[Collected data entries]
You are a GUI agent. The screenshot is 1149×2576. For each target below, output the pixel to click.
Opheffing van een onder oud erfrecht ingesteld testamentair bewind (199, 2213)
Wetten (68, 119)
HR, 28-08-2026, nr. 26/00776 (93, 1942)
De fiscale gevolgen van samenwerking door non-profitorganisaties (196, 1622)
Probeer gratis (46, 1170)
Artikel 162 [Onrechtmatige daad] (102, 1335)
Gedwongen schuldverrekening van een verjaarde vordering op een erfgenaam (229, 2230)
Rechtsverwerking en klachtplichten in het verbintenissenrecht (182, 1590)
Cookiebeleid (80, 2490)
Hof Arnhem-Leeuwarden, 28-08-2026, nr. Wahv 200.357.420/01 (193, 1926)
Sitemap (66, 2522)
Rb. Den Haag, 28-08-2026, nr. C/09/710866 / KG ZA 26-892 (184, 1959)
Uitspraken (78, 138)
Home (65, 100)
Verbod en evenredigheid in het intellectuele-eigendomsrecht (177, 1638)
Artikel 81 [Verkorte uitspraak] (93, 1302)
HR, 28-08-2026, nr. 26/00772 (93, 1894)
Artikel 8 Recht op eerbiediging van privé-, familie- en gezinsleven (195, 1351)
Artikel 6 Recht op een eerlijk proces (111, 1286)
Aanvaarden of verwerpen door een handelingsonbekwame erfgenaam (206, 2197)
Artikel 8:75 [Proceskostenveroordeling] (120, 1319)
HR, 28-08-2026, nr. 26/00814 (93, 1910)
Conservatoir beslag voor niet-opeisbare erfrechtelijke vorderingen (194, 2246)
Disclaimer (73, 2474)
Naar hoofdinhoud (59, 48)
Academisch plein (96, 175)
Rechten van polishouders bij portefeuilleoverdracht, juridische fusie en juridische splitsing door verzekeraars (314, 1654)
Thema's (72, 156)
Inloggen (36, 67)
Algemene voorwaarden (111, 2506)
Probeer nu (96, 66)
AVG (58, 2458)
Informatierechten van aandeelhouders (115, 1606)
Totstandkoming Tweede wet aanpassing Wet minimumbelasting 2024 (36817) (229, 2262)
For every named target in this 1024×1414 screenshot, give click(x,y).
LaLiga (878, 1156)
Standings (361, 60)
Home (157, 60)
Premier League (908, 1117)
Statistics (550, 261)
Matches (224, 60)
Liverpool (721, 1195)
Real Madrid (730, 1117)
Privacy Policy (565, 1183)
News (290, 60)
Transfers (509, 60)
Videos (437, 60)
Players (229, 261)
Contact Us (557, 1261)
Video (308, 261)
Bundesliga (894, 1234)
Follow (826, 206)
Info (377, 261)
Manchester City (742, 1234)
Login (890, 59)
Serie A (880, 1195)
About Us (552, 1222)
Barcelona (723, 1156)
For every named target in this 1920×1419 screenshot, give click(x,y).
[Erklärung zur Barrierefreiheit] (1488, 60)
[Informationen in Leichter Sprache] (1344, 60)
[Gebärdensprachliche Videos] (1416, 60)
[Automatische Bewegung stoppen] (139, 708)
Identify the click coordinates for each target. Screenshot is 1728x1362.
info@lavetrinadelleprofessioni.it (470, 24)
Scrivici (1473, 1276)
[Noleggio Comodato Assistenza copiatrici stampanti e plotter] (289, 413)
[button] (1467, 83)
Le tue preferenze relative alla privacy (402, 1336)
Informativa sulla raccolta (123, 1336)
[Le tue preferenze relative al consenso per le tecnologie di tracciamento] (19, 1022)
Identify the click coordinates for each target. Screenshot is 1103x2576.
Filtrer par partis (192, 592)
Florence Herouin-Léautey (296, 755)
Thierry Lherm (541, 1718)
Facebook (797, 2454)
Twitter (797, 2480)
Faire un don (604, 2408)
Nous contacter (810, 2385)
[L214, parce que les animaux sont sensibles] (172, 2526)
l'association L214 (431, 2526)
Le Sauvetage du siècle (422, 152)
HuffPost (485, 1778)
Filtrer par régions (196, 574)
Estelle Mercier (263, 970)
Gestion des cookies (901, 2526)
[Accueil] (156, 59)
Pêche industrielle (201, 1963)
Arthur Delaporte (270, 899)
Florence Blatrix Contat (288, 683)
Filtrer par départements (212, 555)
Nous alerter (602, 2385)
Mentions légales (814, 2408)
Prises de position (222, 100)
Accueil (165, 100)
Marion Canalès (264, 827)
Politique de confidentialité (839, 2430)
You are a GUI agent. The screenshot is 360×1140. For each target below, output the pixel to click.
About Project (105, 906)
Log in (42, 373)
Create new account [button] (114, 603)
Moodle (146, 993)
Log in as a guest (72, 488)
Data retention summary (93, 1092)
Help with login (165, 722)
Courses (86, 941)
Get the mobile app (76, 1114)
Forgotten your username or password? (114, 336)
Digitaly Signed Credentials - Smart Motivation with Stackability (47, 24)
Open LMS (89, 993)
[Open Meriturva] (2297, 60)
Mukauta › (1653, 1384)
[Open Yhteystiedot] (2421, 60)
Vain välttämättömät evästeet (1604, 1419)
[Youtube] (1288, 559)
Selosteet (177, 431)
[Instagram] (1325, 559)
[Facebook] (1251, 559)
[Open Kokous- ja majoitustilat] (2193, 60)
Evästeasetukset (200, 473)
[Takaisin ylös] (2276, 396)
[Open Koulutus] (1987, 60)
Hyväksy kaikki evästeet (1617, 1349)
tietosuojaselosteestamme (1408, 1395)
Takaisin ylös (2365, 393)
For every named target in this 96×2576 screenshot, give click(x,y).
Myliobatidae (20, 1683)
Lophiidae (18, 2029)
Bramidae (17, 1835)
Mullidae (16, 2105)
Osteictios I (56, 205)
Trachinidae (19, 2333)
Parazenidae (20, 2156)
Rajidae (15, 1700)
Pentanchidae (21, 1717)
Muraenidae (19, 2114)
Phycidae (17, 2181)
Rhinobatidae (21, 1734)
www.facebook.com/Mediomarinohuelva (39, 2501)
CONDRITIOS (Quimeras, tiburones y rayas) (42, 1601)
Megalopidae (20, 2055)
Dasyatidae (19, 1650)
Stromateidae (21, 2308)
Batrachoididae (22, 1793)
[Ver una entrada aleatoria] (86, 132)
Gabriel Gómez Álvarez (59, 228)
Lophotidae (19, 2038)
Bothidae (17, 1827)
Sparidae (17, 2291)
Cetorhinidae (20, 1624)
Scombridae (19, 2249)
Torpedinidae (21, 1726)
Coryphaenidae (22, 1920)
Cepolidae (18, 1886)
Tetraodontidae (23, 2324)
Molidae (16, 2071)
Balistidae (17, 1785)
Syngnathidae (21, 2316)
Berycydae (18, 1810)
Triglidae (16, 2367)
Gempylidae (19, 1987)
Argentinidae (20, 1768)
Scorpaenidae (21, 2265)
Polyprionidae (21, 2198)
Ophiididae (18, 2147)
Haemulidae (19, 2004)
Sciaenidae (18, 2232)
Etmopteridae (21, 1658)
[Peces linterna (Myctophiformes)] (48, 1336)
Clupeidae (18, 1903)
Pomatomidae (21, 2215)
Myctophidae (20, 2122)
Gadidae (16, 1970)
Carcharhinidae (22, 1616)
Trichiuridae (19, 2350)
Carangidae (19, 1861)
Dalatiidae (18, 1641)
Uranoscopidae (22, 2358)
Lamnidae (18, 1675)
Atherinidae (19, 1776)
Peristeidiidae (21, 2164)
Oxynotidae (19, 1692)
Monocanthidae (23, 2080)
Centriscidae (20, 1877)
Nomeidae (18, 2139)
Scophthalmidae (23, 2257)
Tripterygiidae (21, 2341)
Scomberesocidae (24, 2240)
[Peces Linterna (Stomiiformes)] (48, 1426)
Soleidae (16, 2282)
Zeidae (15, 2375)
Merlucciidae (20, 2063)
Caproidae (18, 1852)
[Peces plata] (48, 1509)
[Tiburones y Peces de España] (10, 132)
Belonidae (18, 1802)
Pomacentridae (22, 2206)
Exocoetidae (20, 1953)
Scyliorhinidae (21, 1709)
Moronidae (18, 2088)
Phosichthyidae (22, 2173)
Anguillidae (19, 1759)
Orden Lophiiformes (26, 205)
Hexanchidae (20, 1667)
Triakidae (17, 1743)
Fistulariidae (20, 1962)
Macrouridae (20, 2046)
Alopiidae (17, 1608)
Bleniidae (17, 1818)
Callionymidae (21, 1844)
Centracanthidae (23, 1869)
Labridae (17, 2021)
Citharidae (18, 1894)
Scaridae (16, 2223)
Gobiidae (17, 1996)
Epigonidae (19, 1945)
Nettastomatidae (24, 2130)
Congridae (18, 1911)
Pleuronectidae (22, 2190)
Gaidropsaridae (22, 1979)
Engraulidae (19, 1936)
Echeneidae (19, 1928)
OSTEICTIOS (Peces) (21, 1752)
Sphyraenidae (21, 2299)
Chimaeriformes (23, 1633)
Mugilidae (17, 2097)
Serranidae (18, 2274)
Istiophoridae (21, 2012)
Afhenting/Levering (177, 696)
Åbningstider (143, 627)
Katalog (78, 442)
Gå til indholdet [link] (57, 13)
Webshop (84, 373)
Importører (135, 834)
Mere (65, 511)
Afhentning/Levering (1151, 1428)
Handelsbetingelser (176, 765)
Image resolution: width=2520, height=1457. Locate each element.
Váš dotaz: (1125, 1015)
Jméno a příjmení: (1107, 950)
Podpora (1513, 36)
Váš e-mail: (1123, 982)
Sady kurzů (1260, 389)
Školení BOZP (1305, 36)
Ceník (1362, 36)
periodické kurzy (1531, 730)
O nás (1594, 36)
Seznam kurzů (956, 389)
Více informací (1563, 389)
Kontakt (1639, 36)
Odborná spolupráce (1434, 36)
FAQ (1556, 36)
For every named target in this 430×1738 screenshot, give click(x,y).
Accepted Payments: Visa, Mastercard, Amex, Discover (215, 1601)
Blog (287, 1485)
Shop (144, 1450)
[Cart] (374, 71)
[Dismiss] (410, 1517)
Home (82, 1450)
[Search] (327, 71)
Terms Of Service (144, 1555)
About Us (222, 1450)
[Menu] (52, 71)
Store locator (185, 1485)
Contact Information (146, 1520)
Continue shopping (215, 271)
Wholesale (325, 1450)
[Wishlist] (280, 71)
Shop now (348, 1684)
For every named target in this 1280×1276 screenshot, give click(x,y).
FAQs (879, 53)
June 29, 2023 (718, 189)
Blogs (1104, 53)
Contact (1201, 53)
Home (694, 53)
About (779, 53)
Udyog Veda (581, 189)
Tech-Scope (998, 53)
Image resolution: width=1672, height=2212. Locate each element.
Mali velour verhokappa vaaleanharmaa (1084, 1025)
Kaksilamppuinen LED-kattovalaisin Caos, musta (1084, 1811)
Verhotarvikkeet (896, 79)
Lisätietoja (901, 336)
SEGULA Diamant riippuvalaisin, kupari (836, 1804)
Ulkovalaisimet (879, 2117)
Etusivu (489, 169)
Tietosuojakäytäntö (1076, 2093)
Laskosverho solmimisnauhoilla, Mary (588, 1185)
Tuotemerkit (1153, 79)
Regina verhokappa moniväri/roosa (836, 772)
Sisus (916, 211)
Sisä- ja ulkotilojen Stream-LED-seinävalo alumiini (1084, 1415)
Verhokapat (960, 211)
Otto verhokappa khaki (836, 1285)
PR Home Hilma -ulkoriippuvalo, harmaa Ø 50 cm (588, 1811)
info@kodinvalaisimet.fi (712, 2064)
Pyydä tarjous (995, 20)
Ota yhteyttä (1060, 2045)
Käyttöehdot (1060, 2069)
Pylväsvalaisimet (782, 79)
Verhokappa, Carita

### TASK GOAL
Scan the records above for the word "Levering". Copy each line that has it.

### RESULT BELOW
Afhenting/Levering (177, 696)
Afhentning/Levering (1151, 1428)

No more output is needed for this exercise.